Ces services avertissent les utilisateurs qu'ils naviguent vers un site potentiellement dangereux ou qu'ils téléchargent un fichier potentiellement dangereux, mais ne les empêchent pas de le faire. Mozilla estime que cela devrait rester le cas, tandis que le blocage de pages et de sites web conformément aux lois locales, s'il est inévitable, devrait au moins rester au niveau du fournisseur d'accès. *En fait, le fait qu'un gouvernement puisse exiger qu'un certain site web ne s'ouvre pas du tout sur un navigateur/système est un terrain inconnu et même les régimes les plus répressifs du monde préfèrent jusqu'à présent bloquer les sites web en amont du réseau (FAI, etc.)", indique Mozilla.
Nous partageons pleinement ce point de vue, car nous pensons également que les navigateurs web et les fournisseurs de DNS ne devraient pas être entraînés dans la surveillance du contenu. Il convient plutôt d'encourager l'utilisation des outils existants pour protéger les utilisateurs contre les attaques par hameçonnage, les logiciels malveillants, la fraude et d'autres formes de cybercriminalité.
Le module "Navigation sécurisée", disponible dans AdGuard pour Windows, Mac et Android ainsi que dans les extensions de navigateur AdGuard, est similaire au Safe Browsing de Google et au Smart Screen de Microsoft en termes de fonctionnalité. Il est alimenté par des filtres spéciaux qui demandent aux applications et aux extensions AdGuard de mettre en garde contre la visite des sites web que nous avons mis sur liste noire - environ 1,5 million de sites d'hameçonnage et de logiciels malveillants au total.
Si vous le souhaitez, vous pouvez également filtrer les "mauvais" domaines au niveau DNS. Comme nous l'avons déjà mentionné, le blocage DNS n'est pas possible à un niveau granulaire, au niveau de la page web, et n'est donc pas idéal pour une action ciblée. Il s'agit néanmoins d'une option viable.

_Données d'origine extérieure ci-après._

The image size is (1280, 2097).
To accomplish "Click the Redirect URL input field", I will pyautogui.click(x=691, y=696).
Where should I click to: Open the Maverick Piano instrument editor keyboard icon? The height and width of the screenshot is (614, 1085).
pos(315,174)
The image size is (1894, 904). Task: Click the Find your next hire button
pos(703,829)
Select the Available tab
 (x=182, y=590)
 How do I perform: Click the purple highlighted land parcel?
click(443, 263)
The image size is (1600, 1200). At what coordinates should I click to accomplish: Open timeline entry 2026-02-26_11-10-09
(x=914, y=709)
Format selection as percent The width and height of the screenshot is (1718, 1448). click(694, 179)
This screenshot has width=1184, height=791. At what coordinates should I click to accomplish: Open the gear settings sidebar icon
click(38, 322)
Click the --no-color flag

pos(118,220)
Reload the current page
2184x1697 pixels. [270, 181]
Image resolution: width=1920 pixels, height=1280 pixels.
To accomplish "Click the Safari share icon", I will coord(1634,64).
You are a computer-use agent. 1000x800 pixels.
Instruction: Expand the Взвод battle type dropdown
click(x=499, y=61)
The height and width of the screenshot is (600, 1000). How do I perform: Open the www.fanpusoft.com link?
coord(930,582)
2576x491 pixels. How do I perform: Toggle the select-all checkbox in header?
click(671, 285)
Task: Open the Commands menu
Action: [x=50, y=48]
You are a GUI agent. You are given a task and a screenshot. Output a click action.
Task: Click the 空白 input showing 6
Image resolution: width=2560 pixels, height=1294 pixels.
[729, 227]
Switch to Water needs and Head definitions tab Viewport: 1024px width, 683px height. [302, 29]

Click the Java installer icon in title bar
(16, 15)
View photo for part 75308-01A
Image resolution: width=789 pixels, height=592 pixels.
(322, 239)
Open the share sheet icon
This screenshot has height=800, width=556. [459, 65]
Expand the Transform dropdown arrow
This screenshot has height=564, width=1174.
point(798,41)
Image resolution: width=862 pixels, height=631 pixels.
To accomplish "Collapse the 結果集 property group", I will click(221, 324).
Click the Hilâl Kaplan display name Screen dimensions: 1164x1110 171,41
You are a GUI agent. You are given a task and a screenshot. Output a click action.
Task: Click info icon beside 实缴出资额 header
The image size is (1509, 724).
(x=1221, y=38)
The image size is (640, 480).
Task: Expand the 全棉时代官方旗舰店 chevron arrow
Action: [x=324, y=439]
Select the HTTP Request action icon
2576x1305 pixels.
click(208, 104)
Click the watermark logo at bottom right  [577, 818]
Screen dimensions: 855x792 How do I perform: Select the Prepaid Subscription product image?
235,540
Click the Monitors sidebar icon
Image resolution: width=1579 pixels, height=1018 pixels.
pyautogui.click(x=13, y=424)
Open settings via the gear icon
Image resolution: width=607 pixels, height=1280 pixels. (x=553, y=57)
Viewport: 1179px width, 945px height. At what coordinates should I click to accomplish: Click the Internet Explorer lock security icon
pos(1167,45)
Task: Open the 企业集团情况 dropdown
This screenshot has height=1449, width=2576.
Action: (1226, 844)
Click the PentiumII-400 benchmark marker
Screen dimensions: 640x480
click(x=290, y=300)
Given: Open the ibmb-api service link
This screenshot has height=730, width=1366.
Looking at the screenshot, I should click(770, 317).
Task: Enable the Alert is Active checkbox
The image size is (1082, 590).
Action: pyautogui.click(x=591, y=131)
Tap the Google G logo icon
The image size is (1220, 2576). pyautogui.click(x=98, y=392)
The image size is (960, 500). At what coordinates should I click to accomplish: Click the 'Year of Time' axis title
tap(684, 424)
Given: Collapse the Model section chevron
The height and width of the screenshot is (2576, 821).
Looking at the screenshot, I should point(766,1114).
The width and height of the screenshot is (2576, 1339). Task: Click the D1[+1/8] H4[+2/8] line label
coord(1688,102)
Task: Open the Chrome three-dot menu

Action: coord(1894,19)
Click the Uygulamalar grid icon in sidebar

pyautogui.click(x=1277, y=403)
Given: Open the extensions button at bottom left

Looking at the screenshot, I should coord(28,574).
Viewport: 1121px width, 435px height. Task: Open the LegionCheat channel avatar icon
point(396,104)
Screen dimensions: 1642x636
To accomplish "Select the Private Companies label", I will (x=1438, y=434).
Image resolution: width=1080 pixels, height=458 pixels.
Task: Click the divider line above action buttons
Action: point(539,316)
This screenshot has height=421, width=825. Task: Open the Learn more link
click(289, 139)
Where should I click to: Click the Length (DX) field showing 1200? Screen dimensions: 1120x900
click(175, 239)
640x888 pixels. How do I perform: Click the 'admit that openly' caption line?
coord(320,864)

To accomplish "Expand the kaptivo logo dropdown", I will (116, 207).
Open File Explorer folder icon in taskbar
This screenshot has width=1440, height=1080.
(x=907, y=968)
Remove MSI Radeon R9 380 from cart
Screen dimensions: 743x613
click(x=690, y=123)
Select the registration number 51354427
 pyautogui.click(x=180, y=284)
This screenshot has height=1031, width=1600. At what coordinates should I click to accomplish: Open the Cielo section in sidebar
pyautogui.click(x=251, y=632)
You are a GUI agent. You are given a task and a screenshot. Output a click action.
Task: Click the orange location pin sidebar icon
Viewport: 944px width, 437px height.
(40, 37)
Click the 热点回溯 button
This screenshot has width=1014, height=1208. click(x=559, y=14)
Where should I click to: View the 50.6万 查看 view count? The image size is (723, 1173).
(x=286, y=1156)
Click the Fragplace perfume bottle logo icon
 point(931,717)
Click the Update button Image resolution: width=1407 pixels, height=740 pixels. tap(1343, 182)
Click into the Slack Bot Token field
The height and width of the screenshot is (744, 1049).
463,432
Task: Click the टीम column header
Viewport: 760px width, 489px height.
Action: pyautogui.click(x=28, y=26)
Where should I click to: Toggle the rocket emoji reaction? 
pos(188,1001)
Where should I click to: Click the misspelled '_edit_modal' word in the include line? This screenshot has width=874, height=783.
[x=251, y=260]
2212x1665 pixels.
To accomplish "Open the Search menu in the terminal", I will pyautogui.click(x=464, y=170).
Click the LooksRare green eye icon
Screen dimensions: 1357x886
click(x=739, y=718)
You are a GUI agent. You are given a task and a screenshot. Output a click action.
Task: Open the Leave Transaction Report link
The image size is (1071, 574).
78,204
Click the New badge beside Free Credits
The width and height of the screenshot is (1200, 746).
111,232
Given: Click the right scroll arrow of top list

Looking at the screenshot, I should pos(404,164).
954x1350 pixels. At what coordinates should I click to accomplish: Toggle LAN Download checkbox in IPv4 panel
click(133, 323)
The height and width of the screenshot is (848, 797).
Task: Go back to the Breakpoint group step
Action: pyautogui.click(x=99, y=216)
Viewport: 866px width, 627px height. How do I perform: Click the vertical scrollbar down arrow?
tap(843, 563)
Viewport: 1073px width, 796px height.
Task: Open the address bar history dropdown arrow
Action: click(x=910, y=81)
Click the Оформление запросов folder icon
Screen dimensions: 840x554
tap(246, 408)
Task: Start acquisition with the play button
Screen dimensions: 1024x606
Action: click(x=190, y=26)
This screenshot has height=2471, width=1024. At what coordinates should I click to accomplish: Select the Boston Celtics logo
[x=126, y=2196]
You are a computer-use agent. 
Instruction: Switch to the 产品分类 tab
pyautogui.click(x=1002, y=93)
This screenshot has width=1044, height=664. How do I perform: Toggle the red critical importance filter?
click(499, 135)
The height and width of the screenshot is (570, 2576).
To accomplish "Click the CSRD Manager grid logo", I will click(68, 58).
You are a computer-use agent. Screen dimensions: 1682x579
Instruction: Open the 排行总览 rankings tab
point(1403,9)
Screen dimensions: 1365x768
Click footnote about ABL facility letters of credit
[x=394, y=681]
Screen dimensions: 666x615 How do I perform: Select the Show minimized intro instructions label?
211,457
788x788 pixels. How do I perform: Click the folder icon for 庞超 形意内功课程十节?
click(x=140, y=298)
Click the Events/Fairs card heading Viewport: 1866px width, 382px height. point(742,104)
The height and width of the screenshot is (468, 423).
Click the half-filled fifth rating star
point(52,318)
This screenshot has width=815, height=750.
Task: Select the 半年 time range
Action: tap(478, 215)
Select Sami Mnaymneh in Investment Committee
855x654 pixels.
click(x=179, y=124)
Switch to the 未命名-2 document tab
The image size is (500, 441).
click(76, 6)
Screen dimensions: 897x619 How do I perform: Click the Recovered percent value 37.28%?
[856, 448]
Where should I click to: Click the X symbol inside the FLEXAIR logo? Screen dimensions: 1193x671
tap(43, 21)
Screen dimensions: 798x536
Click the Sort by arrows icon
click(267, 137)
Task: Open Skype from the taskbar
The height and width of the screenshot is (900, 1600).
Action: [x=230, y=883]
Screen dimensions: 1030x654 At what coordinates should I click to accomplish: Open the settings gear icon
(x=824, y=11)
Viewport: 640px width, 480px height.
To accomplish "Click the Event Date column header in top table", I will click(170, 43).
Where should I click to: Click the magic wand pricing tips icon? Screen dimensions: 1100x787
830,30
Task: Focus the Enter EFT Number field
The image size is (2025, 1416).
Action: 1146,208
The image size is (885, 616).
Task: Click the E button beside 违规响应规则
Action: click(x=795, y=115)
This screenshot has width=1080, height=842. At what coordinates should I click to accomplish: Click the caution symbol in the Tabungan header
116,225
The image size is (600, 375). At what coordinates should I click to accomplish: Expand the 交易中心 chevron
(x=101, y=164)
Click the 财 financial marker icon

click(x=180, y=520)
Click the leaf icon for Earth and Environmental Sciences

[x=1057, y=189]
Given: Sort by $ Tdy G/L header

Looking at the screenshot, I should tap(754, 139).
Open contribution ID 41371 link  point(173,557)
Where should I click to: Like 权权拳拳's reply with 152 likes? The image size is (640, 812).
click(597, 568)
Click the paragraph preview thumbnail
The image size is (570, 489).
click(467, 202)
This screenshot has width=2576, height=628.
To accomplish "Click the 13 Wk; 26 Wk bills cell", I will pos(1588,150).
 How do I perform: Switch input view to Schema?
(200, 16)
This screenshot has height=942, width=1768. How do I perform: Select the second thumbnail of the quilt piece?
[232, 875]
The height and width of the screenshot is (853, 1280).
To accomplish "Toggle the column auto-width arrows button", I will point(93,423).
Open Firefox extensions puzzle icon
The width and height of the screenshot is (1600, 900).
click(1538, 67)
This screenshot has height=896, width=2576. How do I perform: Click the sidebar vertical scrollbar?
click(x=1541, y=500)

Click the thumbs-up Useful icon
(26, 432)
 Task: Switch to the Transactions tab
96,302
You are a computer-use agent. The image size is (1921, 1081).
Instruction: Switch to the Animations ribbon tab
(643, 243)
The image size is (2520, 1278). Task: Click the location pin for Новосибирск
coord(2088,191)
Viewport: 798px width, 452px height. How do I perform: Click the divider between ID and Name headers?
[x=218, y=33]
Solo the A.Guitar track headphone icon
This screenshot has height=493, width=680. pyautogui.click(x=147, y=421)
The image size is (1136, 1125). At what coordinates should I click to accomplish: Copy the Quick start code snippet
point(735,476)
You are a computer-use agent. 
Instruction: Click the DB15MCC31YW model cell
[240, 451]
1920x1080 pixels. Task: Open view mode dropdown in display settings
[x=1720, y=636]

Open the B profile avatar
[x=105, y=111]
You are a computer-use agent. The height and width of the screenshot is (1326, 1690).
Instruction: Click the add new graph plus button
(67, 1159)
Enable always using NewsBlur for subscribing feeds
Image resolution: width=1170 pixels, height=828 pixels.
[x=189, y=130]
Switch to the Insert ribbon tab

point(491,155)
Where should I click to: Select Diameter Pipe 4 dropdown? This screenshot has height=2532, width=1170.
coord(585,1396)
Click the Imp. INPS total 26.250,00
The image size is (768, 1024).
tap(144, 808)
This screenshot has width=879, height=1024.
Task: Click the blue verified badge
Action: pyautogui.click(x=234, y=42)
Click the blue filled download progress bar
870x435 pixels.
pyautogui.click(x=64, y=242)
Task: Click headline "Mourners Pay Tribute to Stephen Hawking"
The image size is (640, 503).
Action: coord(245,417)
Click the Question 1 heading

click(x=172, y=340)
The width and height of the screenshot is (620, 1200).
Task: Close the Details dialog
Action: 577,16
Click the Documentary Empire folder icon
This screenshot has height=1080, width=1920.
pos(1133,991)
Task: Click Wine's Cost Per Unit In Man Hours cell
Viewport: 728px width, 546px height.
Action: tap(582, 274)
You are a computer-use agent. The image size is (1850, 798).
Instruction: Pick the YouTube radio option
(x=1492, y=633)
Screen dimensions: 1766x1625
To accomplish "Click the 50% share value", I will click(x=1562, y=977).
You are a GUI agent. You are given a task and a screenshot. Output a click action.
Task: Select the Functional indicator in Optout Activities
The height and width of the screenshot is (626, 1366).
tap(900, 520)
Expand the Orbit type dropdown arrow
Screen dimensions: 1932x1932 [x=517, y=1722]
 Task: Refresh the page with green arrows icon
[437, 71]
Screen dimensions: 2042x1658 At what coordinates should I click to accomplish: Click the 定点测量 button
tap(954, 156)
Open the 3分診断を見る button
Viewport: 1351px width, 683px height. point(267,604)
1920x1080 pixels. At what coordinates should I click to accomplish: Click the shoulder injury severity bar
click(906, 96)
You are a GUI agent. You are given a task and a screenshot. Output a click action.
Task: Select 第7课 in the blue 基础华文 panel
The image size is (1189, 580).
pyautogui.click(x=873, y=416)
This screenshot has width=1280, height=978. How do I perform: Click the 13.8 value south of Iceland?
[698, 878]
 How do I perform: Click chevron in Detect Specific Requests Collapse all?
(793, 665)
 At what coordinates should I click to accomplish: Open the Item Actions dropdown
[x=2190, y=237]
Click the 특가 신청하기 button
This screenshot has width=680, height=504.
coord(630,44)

Le filtrage DNS est [pris en charge par les principales applications AdGuard] (https://adguard-dns.io/kb/general/dns-filtering/). Selon l'application que vous utilisez et la configuration, un serveur DNS AdGuard bloquera les sites de phishing, vous avertira des logiciels malveillants potentiels et protégera vos enfants des contenus pour adultes (en mode contrôle parental).
Ce qui différencie toutes ces solutions du blocage de sites web imposé par le gouvernement, c'est que vous êtes aux commandes, choisissant d'utiliser ou non tel ou tel produit de filtrage ou de blocage, alors que lorsque le gouvernement est aux commandes, vous n'avez pas le choix. Or, le choix est l'essence même de la liberté. Vous pouvez également agir de votre propre chef, par exemple en contribuant au développement de nouveaux filtres qui signaleraient les sites web nuisibles et rendraient l'internet plus sûr. Il s'agit d'une alternative saine aux interdictions imposées par le gouvernement, car elle donne à la communauté en ligne le pouvoir de façonner sa propre expérience en ligne.